WINTON - All around this struggling farm town, chicken houses stand in the fields as a testament to the way many here earn their living -- raising, slaughtering and processing chickens.
It is an unlikely locale for an unlikely criminal case. Today, two employees of People for the Ethical Treatment of Animals, a radical animal-rights group that opposes meat-eating, are on trial for the strangest of charges: killing animals.
PETA is based in Norfolk, Va., but its work has international scope. The group, which raises more than $25 million a year from 1.6 million supporters, opposes any human use of animals, whether for food, fashion or research. In the more than two decades since its founding, it has become a major threat to medical researchers, meatpackers, fur sellers and others.
Now, two of its employees stand accused of tossing garbage bags full of euthanized cats and dogs into a Dumpster behind a Piggly Wiggly in Hertford County, 130 miles northeast of Raleigh.
Adria J. Hinkle and Andrew B. Cook, both of whom work in PETA's Norfolk office, are charged with 21 counts each of animal cruelty, a felony that can carry prison time, along with littering and obtaining property by false pretenses.
It is a strange turn of events for PETA. The group's supporters have often been prosecuted for their radical efforts to protect animals -- breaking into fashion shows to throw blood on fur-wearing models, liberating lab animals, showing gory videos outside the circus -- but PETA has never been accused of hurting animals.
Those who oppose PETA are seizing on the trial. The spectacle also has drawn a gaggle of lawyers, PETA staffers, reporters and curious onlookers to this rural county seat, where the small brick courthouse resembles an aging elementary school.
They sat through two days of jury selection -- longer than for many murder trials -- during which lawyers struggled to find jurors who weren't close friends or business associates of any of the more than 60 witnesses.

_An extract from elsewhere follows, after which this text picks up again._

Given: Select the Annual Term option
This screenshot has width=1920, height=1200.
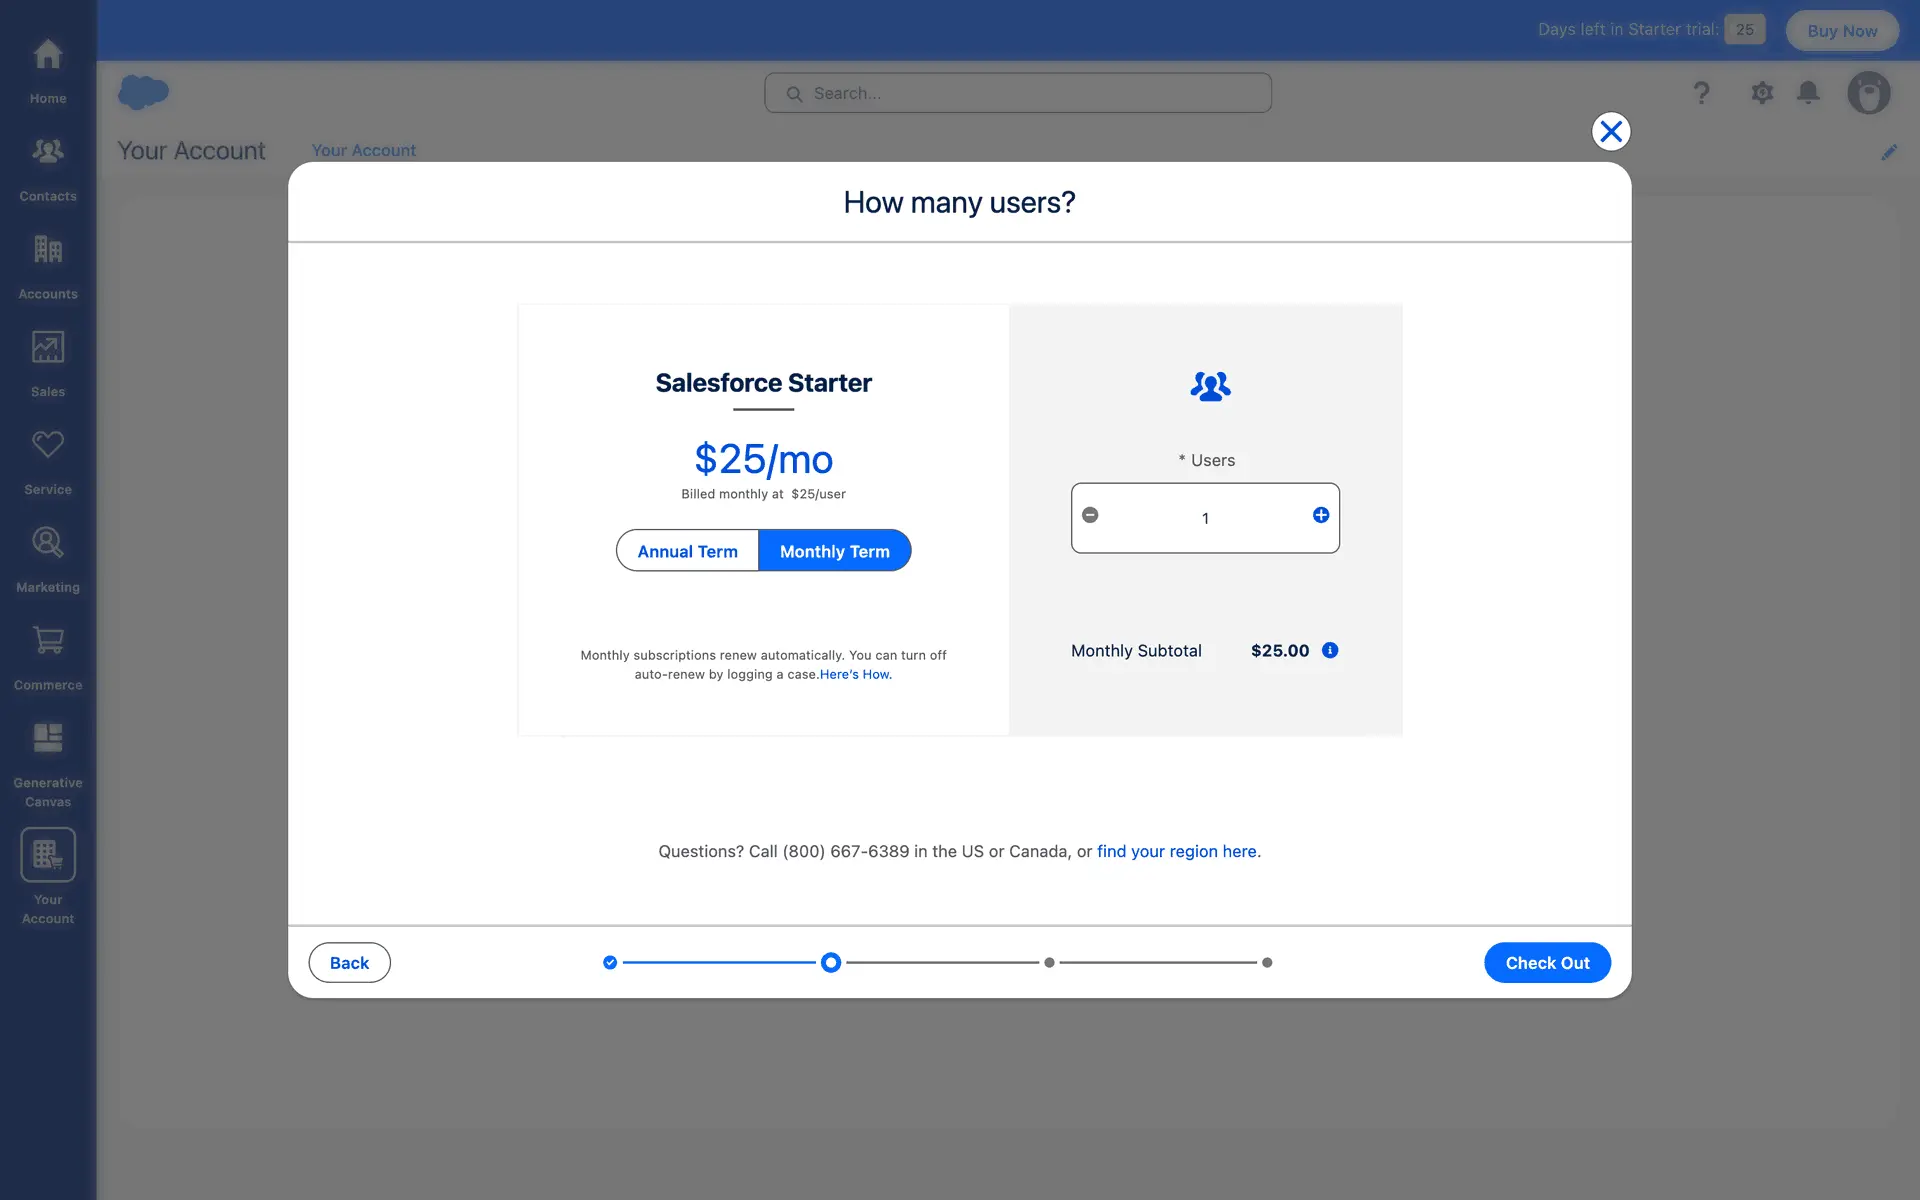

Several potential jurors were thrown out after saying they had read about the case, gossiped about it at work or formed strong opinions about PETA. Defense attorneys threw out a handful of farmers and avid hunters but left three people on the jury who work for a Perdue slaughterhouse a few miles from Winton.
Now, jurors will decide whether Hinkle and Cook were, as PETA argues, providing humane deaths to animals that would otherwise have been painfully killed in gas chambers -- or whether, as several local officials say, they were taking animals on the promise of finding them homes and secretly killing them.
A PETA spokeswoman, Kathy Guillermo, said PETA never wanted to get into the business of euthanizing animals. But she said the group couldn't ignore the horrible conditions in animal shelters around Norfolk and in northeastern North Carolina. The group now euthanizes thousands of animals a year.
"Euthanasia is a better alternative to sitting in a stinking pound," Guillermo said.
PETA opponents are drawing attention to this little-known facet of the group's work.
On Monday morning, the Washington D.C.-based Center for Consumer Freedom, an anti-PETA group funded by restaurants and meat producers, drove a mobile billboard truck reading "PETA: As Warm and Cuddly as You Thought?" past the courthouse.
David Martosko, research director for the group, described the case as a gift in his fight to discredit PETA. He plans to monitor the entire trial.
"Most people would not believe, if you told them two years ago, that PETA kills animals. They'd say, 'What? They're the bunny huggers,' " Martosko said.
Martosko and Stephanie Maltz, a lawyer with the Foundation for Bio-Medical Research, a Washington, D.C., group that lobbies for animal testing, paid a visit Monday night to the trash bin where the animals were dumped.
It was dark, and a man with a flashlight was rooting through the garbage, but Maltz was undeterred. She jumped out of the car and took a picture of the grime-stained container for her group's Web site.